(Stored records)
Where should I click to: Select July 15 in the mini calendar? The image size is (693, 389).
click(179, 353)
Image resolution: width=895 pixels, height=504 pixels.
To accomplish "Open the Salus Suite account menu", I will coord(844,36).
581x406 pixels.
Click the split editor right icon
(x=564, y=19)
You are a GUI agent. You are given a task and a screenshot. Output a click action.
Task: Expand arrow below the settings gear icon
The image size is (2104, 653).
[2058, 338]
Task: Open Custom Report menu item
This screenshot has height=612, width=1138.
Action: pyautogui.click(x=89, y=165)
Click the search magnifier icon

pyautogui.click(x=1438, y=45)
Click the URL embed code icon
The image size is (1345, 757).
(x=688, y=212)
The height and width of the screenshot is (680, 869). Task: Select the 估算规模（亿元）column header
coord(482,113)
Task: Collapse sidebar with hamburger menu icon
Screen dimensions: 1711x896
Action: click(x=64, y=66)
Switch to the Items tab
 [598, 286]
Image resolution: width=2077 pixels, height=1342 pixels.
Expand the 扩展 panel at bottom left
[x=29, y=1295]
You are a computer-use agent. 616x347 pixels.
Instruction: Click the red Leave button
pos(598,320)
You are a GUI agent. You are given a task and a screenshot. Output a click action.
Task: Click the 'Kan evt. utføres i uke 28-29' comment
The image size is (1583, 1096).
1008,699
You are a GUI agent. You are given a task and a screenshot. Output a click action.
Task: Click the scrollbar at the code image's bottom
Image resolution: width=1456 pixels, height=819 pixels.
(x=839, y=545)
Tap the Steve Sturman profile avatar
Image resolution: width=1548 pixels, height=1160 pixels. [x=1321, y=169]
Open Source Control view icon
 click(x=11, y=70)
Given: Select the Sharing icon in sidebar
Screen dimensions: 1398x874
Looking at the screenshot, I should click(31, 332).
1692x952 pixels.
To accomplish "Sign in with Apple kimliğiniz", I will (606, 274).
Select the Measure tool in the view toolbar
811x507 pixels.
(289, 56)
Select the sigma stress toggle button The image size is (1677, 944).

=== Task objective ===
When you have gone through the records above, say how many lines include the word "sidebar", and write nothing besides that number.

=== Task solution ===
2